Sales – purchases = Gross profit
Increase sales: focus on increasing over the counter sales and maximising revenue from every customer who enters the pharmacy. Cash is also generated from prescription sales, but these sales are difficult to increase.
Decrease purchases: buy better, capitalise on prompt payment discounts, and ensure efficient stock management.

Gross profit – wages – overheads = Net profit
Wages: Good rosters are important. Also don’t be afraid to invest in training to increase staff productivity.
Overheads: What do you have to pay for whether your business is open or shut?

Net profit – tax – loans – asset purchases = Left over for owners?
Not yet. There is still working capital to consider. This can eat away at your profit before you see the cash.

Debtors + stock – creditors = Working Capital
Debtors: what people owe you.
Creditors: what you owe people.
Stock: what you are holding to sell.

Example one
Debtors $60,000
+ Stock $50,000
– Creditors $100,000
Working capital $10,000
Result: low working capital needed
Example two
Debtors $60,000
+ Stock $100,000
– Creditors $100,000
Working capital $60,000
Result: high working capital needed

 

 

 

 

 

 

The key is movement in working capital.

Periods in this example can refer to days, weeks, months or years – working capital is always moving.

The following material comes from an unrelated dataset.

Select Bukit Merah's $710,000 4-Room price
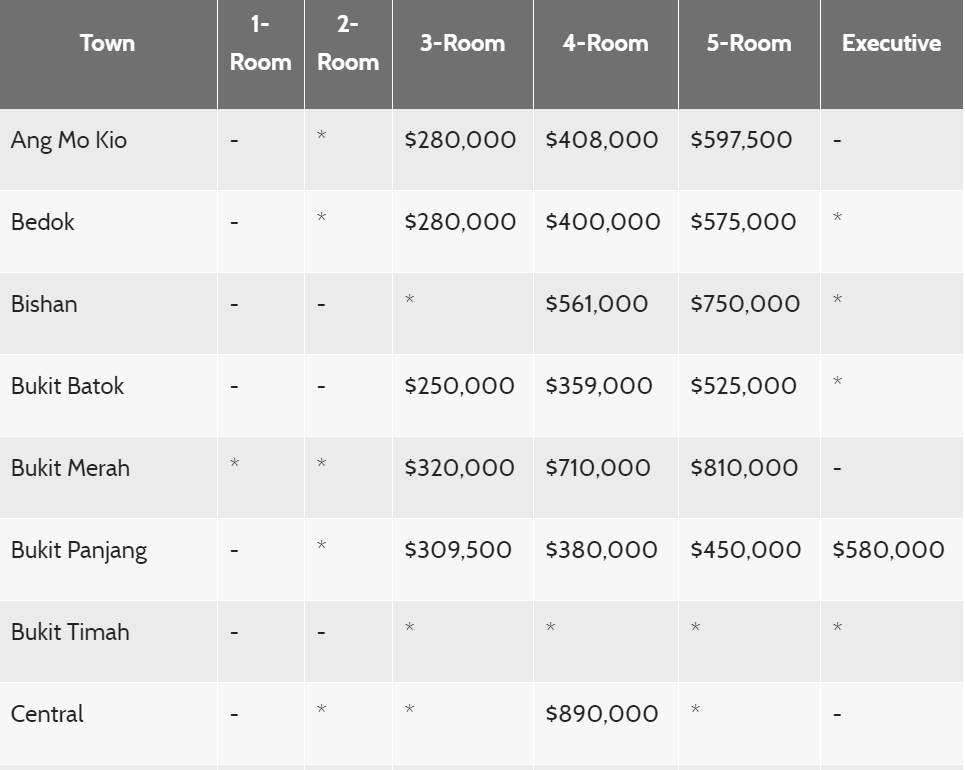This screenshot has width=965, height=770. coord(598,468)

Period One Period Two Period Three Period Four
Debtors $60,000 $60,000 $60,000 $60,000
+ Stock $50,000 $50,000 $100,000 $50,000
– Creditors $100,000 $100,000 $100,000 $100,000
Working capital $10,000 $10,000 $60,000 $20,000
No cash impact $50,000 worse $40,000 better – but are you really?

Changes in working capital do not reflect your profit performance. For example, in period three cash is worse off but that may be because of higher sales (more profit), and stock might be higher because you got a great discount for bulk purchasing (better gross margin). In period four cash is better, but in reality the debtors may be lower due to no sales in the period.

Remember, it is important to understand both your cash and profit. To do this requires up to date information (eg, Xero, GST), a budget to report against, and accountability (eg, current asset ratio).